A health information custodian may only assume a patient’s implied consent if all of the following six conditions are met:
- The health information custodian must fall within a category of health information custodians that are entitled to rely on assumed implied consent.
- The personal health information to be collected, used or disclosed by the health information custodian must have been received from the individual, his or her substitute decision-maker or another health information custodian.
- The health information custodian must have received the personal health information that is being collected, used or disclosed for the purpose of providing or assisting in the provision of health care to the individual.
- The purpose of the collection, use or disclosure of personal health information by the health information custodian must be for the provision of health care or assisting in the provision of health care to the individual.
- In the context of disclosure, the disclosure of personal health information by the health information custodian must be to another health information custodian.

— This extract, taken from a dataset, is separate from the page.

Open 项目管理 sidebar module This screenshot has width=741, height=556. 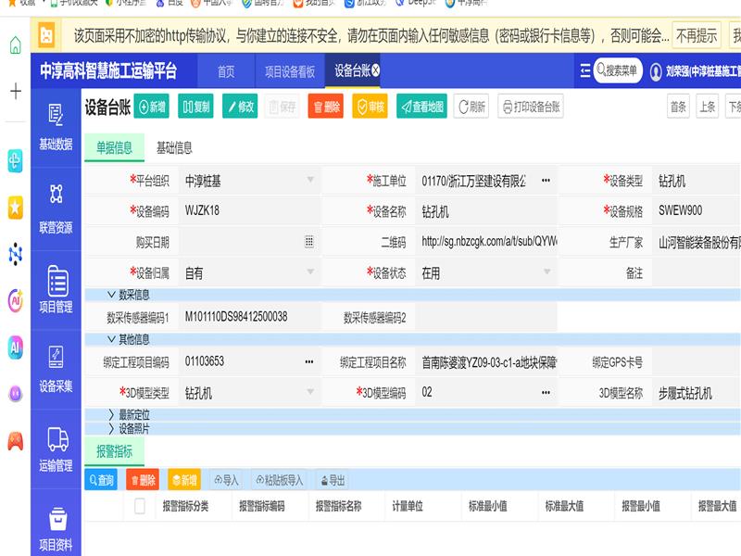click(x=56, y=288)
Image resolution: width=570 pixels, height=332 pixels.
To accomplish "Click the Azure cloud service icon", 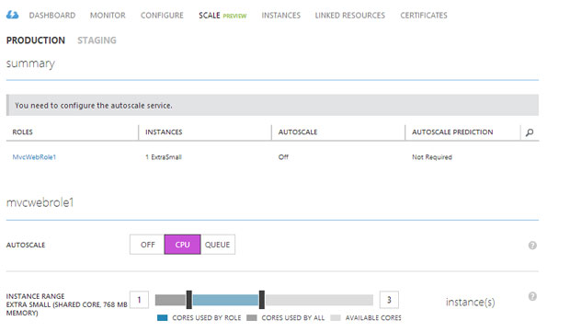I will click(x=12, y=15).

- The health information custodian that receives the personal health information must not be aware that the individual has expressly withheld or withdrawn his or her consent to the collection, use or disclosure.
Circle of Care
It is important that dentists carefully consider whether an individual requesting a patient’s personal health information falls within the patient’s circle of care such that the dentist can assume the patient’s implied consent to release the personal health information in question.
When confronted with such a situation, it is helpful to be mindful of the following:
- If the circumstances of a request do not satisfy the conditions for assuming implied consent, you can contact the patient in question to obtain his or her express consent to release his or her personal health information to the requesting party.
- Even where a request satisfies the conditions for assuming implied consent, it is may be preferable to secure a patient’s explicit consent to release personal health information to a third party, if time permits and as long as it is practical.